И так еще бывает, что скажешь, шагая, вдруг: «Как хорошо!» Набежит такая минута, и: «Подите вы все прочь от меня: я жив и жить хочу, и буду жить. Все ваше — обман, весь мир обман и развалился, а я живу, я сам и не отвечаю за вас. Считайте, что это ваше — настоящее, а мое — призрак, и как призрак я буду жить». Это же и на войне так бывает, когда шагаешь через людей стонущих: не тянуться же к каждому, я жив и, пока жив, буду шагать, а когда лягу... хорошо это было в свободное широкое время, когда из каждого дома ради Христа сколько душе хочется хлеба дадут, раздумывать, наевшись: «А что будет со мною потом, при христианской кончине живота моего?» Теперь ясно, что бывает при кончине: все бывает, о чем думал прежде, и сострадание, и милосердие — все, да только не стоит это того, чтобы терять на раздумье об этом жизни минуту свою.
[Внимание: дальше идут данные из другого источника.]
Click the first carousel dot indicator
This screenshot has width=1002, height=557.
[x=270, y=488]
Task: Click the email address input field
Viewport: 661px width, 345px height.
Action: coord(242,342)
У царя были верные слуги, только слуги не понимали (и не думали даже, что понимать нужно царское дело), что царь делает: живем за царем, его воля. И вдруг каждый стал царь и Бог.
Сонины мысли[71]
.О Троице: Отец — отец, начальник всему, а Сын — его наследник, заместитель. Дух же святой — раб их, почтовый голубок, раб в смысле самом хорошем, как выразитель внутреннего мира и действительно вечного.
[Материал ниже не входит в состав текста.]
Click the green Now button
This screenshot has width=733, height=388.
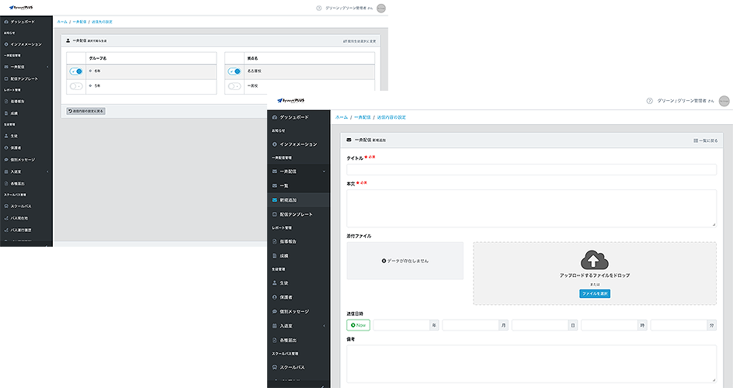tap(358, 325)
Где собрались трое — один раб. У Мережковских — Философов, у Ремизова — Микитов, у нас троих — Иван Васильевич — бунтующий раб. А путь раба бунтующего, его окончательное спасение — в превращении в почтового голубка (сюжет для русской повести).
Ужасный вчерашний день: на прощанье Марья Михайловна отравила меня зеленым своим маслом.
Тоже драма: она хочет войти в сферу высшей любви и гонится за писателями и художниками: в сущности, это и есть мещанство в изуродованном виде. А потому что она чувствует себя профаном в искусстве, то оказывает разные услуги: первое — дать взаймы денег поэту, второе — достать хлеба художнику, третье — масла писателю. Немудрено, что, когда деньги проживаются, масло и хлеб съедаются, поэты, писатели и художники покидают ее.
Вчера говорю Ольге:
— Заявляю вам, что люблю одну Козочку и больше никого, ее единственную.
А она:
— Когда же венчаться?
Логика тещи. Только Ольга не настоящая, а «умирающая теща» (летающая колбаса), у которой в одну дырочку весь дух выходит.
У Козы мне нравится ее мертвая хватка: вцепится, позеленеет и не выпустит: ее почти-цинизм как заключение сложной внутренней борьбы, в истоках своих имеющей грусть-тоску и готовность смело отдаться порыву.
— Ваша программа чудесная! только не надо насилия. Убийство! как и чем можно оправдать убийство? Мы, толстовцы, даже мясо из-за этого не едим.
— Не ешьте мясо! Не убивайте!
Она не слушает, думает о своем и вдруг говорит:
— А может быть, это война? это война вас научила убивать, и вы люди погибшие...
— Мамаша, вы счастливая: вы не воевали, а мы разве этого хотим? Вот если бы мамаша испытала, а вы не испытали — что же вы нам сказать можете?